« Ne sommes-nous pas forcés de convenir que plusieurs arts sont une source de maux pour ceux qui les exercent, et que les malheureux artisans, trouvant les maladies les plus graves là où ils espéraient puiser le soutien de leur vie et de celle de leur famille, meurent en détestant leur ingrate profession ? » L’auteur de cette interrogation tragique est un médecin italien du début du 18e siècle, Bernardino Ramazzini. Il a eu l’idée révolutionnaire d’écrire un traité qui ne soit pas classé par maladie, comme il était d’usage, mais selon le métier exercé par le malade. La notion de maladie professionnelle était née.
Plus de trois siècles plus tard, le problème n’est pas près d’être résolu. C’est ce qu’ont découvert, à leurs dépens, les anciens ouvriers d’une verrerie industrielle située à Givors, près de Lyon. Leur usine, qui produisait des pots et des bouteilles pour l’industrie agroalimentaire, a été fermée en 2003 à la suite d’une décision de son propriétaire, le groupe Danone, et ce malgré une mobilisation d’envergure de ses salariés. Fait rare dans ce genre de situations, ces hommes et ces femmes ont continué à se voir, et ont pu se rendre compte de l’étrange épidémie de cancers qui les frappait, emportant un certain nombre d’entre eux à des âges jeunes.

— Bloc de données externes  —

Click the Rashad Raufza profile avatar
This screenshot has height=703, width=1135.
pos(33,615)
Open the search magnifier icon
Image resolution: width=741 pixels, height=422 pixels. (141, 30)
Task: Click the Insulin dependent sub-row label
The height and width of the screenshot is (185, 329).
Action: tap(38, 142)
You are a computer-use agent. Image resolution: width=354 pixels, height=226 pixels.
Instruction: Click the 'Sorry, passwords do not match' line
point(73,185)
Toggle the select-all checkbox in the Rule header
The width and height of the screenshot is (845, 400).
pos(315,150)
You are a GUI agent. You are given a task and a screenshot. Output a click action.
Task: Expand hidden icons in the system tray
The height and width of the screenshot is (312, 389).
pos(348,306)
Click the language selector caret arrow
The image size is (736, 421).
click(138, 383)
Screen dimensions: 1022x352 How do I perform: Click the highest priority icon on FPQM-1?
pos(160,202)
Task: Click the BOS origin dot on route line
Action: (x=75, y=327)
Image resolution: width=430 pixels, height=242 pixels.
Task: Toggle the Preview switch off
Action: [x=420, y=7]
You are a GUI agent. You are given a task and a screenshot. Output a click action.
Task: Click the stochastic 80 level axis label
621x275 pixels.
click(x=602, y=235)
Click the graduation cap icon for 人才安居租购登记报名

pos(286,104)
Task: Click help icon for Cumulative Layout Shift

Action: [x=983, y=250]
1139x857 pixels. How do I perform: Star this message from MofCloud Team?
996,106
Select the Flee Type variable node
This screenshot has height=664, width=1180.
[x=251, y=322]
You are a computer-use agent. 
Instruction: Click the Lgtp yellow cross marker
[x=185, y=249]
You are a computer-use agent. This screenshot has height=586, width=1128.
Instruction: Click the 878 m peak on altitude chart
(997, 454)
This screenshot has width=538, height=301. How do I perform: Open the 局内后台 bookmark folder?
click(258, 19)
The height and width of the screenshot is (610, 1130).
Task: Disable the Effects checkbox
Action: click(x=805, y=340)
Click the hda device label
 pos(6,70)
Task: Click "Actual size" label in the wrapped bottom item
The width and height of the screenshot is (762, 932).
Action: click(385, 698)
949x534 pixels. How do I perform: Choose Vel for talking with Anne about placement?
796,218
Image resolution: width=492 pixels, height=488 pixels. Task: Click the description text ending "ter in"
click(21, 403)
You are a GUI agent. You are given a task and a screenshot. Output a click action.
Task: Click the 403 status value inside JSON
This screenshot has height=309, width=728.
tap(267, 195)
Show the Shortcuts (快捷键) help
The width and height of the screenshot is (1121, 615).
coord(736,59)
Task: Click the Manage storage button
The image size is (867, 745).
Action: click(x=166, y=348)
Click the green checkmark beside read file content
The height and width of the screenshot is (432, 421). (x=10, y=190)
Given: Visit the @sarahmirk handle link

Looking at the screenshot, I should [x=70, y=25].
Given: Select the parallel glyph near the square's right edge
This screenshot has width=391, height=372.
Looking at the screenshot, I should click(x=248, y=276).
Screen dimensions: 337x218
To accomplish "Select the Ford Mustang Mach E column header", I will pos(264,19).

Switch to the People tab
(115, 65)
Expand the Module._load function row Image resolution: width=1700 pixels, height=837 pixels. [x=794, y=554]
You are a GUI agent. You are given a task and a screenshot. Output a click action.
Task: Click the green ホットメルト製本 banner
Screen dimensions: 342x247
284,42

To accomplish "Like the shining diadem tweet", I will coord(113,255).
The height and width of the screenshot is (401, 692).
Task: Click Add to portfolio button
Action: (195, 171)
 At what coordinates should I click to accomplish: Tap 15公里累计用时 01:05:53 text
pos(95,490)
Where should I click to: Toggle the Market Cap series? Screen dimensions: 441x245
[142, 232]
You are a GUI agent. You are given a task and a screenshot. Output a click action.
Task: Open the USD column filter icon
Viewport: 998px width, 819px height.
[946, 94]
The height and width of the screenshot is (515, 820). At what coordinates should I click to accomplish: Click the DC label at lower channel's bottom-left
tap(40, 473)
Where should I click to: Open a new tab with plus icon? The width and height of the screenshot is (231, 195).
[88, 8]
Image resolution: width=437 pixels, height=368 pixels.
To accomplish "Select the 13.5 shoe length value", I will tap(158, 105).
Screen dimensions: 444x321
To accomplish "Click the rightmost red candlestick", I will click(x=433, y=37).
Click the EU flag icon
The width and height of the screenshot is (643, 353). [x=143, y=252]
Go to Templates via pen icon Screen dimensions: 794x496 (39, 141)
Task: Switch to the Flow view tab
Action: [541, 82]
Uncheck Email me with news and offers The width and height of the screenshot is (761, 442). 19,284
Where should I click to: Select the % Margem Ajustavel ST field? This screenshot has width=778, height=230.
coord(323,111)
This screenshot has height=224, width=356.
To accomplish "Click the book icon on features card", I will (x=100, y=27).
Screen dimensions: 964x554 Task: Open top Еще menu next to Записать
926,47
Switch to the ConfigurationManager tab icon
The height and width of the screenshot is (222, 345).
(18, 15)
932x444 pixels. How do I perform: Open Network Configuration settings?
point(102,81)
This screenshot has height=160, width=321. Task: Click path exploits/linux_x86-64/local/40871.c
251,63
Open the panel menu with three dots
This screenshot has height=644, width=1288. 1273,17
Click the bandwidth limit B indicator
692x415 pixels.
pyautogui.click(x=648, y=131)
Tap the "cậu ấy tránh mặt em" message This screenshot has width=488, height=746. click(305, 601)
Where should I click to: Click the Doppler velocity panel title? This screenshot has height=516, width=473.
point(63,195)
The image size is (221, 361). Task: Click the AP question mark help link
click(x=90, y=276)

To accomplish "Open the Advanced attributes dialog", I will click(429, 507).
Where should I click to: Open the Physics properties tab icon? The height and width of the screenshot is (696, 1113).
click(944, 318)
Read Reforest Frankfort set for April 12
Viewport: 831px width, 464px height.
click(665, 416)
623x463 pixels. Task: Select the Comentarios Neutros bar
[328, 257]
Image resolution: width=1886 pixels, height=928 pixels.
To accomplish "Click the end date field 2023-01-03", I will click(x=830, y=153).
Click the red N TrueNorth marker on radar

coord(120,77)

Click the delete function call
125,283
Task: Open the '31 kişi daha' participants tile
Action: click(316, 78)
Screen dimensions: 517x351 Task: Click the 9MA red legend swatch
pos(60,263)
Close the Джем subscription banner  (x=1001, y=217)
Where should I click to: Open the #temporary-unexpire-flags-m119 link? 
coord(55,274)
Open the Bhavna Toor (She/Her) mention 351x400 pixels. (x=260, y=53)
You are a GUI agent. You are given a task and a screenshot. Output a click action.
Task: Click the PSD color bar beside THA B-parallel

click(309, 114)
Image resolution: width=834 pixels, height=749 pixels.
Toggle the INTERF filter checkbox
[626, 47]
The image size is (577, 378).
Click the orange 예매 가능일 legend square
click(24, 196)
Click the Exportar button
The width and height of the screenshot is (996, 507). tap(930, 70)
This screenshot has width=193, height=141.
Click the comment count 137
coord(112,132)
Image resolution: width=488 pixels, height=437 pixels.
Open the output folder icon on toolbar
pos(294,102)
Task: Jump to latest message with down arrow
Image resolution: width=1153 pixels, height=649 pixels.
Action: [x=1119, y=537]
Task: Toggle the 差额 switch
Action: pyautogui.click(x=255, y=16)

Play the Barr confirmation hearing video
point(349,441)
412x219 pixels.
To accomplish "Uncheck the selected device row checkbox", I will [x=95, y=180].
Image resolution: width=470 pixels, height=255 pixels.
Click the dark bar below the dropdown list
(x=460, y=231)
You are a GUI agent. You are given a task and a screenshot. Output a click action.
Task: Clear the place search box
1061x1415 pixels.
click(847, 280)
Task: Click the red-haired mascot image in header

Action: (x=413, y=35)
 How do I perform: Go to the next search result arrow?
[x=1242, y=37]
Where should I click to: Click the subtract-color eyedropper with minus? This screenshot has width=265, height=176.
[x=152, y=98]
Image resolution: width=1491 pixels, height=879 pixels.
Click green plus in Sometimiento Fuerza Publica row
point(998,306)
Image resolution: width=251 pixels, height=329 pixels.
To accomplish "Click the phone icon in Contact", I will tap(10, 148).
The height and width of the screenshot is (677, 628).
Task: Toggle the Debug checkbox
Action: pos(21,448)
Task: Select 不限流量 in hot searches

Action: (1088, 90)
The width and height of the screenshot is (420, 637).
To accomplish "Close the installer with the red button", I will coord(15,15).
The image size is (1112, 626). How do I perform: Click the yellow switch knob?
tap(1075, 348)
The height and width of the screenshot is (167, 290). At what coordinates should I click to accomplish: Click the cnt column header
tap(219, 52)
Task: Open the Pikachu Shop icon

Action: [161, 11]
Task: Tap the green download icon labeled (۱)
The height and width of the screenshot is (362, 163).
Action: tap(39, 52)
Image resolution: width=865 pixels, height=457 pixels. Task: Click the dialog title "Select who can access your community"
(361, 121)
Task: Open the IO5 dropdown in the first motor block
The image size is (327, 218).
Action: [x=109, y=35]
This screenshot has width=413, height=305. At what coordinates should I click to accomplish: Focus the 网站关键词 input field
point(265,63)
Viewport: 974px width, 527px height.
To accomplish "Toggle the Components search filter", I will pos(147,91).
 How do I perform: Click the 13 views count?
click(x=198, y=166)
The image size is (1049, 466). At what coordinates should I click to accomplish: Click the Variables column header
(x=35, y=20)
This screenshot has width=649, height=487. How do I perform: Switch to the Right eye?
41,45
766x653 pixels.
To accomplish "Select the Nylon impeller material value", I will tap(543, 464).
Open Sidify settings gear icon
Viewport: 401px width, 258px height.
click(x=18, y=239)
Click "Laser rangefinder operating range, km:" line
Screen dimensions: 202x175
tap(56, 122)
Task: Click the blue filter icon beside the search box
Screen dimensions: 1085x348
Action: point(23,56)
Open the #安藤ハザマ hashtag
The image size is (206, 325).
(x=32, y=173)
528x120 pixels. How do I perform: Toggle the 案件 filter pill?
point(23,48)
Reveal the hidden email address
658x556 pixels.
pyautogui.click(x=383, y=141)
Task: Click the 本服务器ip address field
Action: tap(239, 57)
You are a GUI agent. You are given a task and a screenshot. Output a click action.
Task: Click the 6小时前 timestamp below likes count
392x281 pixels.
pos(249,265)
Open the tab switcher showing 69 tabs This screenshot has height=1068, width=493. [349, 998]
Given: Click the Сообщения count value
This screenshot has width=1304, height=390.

Dans une démarche que le sociologue Phil Brown qualifie d’« épidémiologie populaire », les anciens verriers de Givors ont cherché à connaître la cause de cette concentration anormale de maladies. Médecins, épidémiologistes, toxicologues, géologues, historiens et sociologues ont collaboré avec les verriers pour interpréter des traces, relever des corrélations et établir des faits, qui ne laissent aujourd’hui plus guère de doute sur l’origine du mal mystérieux qui les afflige : leur exposition, pendant l’ensemble de leur carrière, à un cocktail de produits chimiques dangereux, de poussières cancérigènes, et de situations de travail (travail en horaires alternés, bruit, chaleur extrême…) affaiblissant les défenses de leur corps.